▶ Work instructions
Among the lines below, copy exactly those from the one with "You are a GUI" through the one with "Task: Go to the next page", counting both ends.

▶ Data provided
------------------------------

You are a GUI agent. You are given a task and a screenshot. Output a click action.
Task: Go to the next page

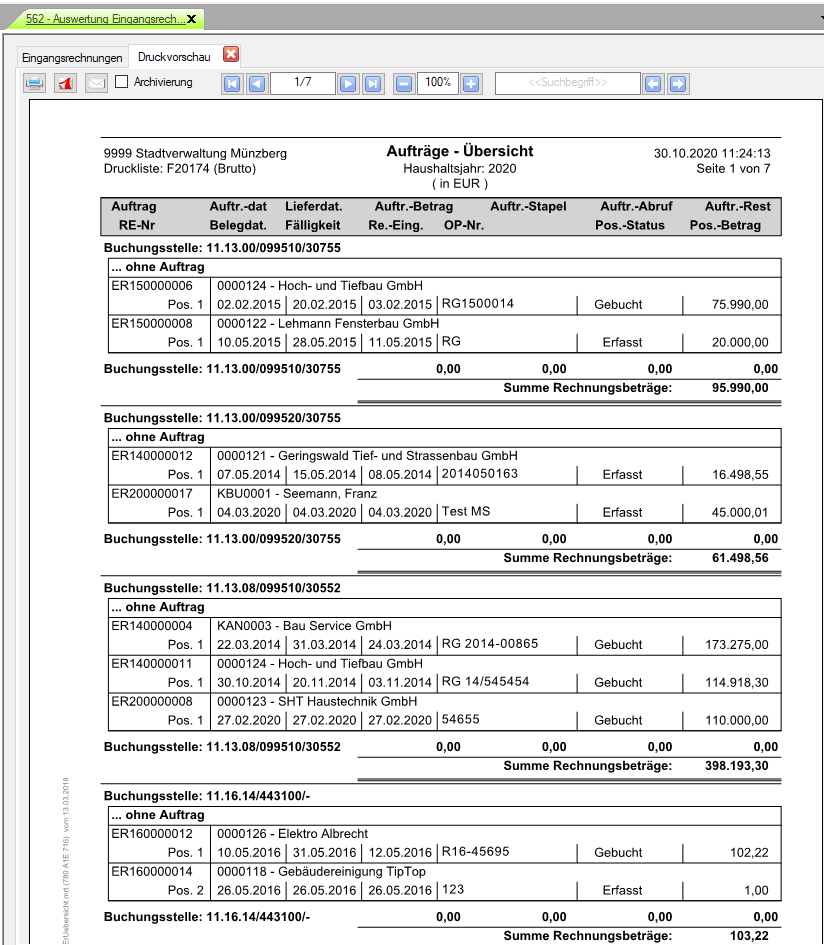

------------------------------

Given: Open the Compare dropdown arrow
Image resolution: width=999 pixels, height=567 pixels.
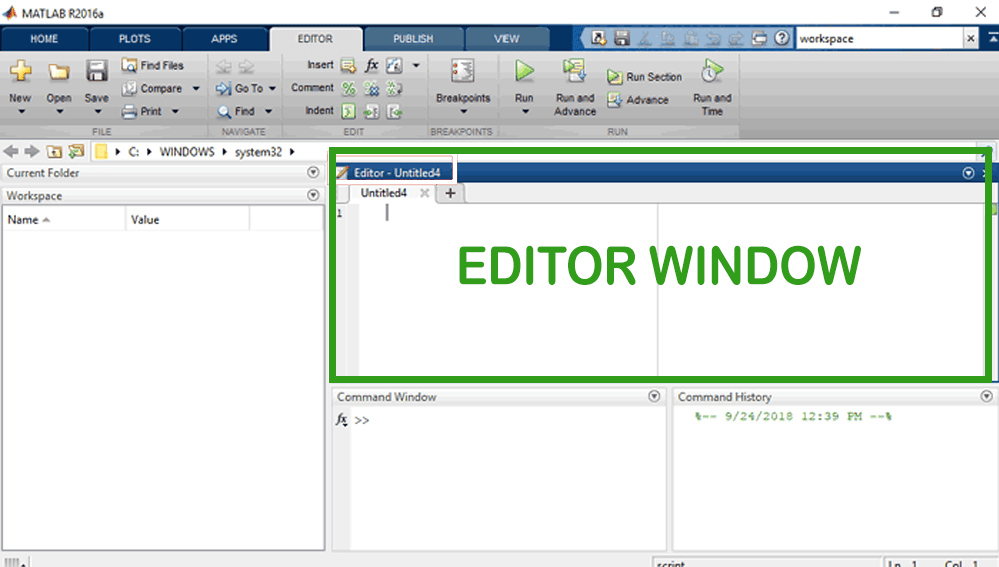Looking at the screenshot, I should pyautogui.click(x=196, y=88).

------------------------------

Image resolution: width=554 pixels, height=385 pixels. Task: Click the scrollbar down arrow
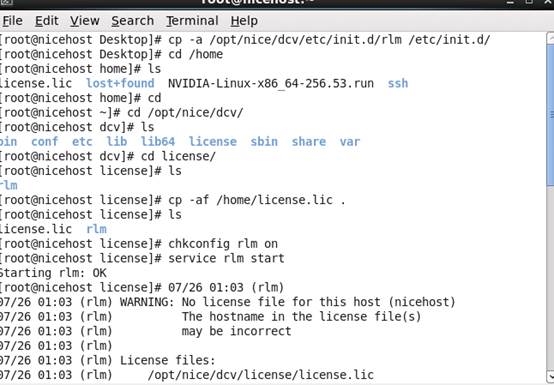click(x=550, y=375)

------------------------------

▶ Finished exercise
You are a GUI agent. You are given a task and a screenshot. Output a click action.
Task: Go to the next page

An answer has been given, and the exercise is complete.